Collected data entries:
----------
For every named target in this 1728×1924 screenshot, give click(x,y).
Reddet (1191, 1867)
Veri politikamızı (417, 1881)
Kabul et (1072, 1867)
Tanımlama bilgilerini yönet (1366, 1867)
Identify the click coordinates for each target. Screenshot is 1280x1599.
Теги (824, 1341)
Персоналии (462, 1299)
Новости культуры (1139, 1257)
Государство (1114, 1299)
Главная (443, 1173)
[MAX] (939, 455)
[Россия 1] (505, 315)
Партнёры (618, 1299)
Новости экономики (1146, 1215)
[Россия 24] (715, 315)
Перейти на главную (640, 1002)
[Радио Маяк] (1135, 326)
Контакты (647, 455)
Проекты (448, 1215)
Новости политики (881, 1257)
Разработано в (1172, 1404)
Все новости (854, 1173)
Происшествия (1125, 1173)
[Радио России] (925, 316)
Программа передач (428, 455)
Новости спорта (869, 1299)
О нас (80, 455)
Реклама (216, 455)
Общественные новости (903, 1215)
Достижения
----------
When you reply, retype each line exactly as it appears above.

For every named target in this 1728×1924 screenshot, give click(x,y).
Reddet (1191, 1867)
Veri politikamızı (417, 1881)
Kabul et (1072, 1867)
Tanımlama bilgilerini yönet (1366, 1867)
Identify the click coordinates for each target. Screenshot is 1280x1599.
Теги (824, 1341)
Персоналии (462, 1299)
Новости культуры (1139, 1257)
Государство (1114, 1299)
Главная (443, 1173)
[MAX] (939, 455)
[Россия 1] (505, 315)
Партнёры (618, 1299)
Новости экономики (1146, 1215)
[Россия 24] (715, 315)
Перейти на главную (640, 1002)
[Радио Маяк] (1135, 326)
Контакты (647, 455)
Проекты (448, 1215)
Новости политики (881, 1257)
Разработано в (1172, 1404)
Все новости (854, 1173)
Происшествия (1125, 1173)
[Радио России] (925, 316)
Программа передач (428, 455)
Новости спорта (869, 1299)
О нас (80, 455)
Реклама (216, 455)
Общественные новости (903, 1215)
Достижения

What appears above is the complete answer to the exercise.